La pomme de pin

Pour A.

Il faut regarder autour de soi, tranquillement.

Des choses se signalent à nous. Tranquillement elles aussi, mais avec clarté. Telle la pomme de pin.

Elle est très belle en ce mois d’août. Parfaite, même, dans sa forme et ses proportions, dans ses spirales qui semblent obéir au nombre d’or.

J’en trouve au sol de formes très différentes. Ici, le pin sylvestre est endémique. C’est un très bel arbre, gracieux dans sa silhouette et résistant. Ses pommes ne sont pas très grandes, assez petites même, mais la rondeur légèrement étoilée de leurs écailles superposées offre une vision harmonieuse, une joie pour l’œil. Quand on regarde une pomme de pin bien conservée, que les intempéries n’ont pas abîmée et que nul pas n’a écrasée, on se sent bien.

Certaines portent de petites flammèches, disposées à intervalles réguliers autour de chaque étage, jusqu’à culminer en une petite couronne.
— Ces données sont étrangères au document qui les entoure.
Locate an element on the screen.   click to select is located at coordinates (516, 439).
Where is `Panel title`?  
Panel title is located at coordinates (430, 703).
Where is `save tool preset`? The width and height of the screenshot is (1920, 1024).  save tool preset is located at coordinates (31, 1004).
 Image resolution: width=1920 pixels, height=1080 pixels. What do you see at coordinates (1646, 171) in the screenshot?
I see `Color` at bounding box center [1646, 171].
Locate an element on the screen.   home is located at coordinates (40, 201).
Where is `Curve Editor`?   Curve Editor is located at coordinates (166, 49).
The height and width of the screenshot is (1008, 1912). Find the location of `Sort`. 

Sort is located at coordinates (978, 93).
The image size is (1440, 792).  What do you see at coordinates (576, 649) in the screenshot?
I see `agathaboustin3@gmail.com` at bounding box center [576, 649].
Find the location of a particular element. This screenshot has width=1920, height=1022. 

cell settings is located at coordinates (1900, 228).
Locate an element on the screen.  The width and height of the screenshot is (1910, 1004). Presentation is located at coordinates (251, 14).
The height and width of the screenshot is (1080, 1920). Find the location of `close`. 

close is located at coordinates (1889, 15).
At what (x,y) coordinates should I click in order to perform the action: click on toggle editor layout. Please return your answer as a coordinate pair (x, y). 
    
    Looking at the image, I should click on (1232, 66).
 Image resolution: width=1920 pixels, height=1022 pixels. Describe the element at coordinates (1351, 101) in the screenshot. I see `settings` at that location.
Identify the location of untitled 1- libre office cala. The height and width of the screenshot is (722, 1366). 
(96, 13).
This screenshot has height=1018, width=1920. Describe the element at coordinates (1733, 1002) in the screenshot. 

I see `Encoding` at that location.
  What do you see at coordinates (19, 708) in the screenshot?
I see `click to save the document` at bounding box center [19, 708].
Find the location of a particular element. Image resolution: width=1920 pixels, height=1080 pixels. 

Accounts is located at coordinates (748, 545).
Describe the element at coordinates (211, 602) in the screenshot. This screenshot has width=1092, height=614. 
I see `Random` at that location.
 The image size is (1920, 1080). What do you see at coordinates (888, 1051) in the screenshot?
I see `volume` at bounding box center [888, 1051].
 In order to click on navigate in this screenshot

Cette pomme de pin-là est comme une flamme vive, saisie dans du bois.

On les regarde et l’on a envie de jouer avec elles : projectiles légers, combats, luttes joyeuses sur la route.

Celles des Landes peuvent être énormes. D’autres sont minuscules. Toutes sont belles. Toutes ont cette matière étrangement légère.

Les pommes de pin, ce sont aussi le souvenir et la perspective des feux de bois. Avec l’une de mes voisines, nous allions les ramasser en masse en prévision de l’hiver, fourmis industrieuses et/ou sorcières complices des bois.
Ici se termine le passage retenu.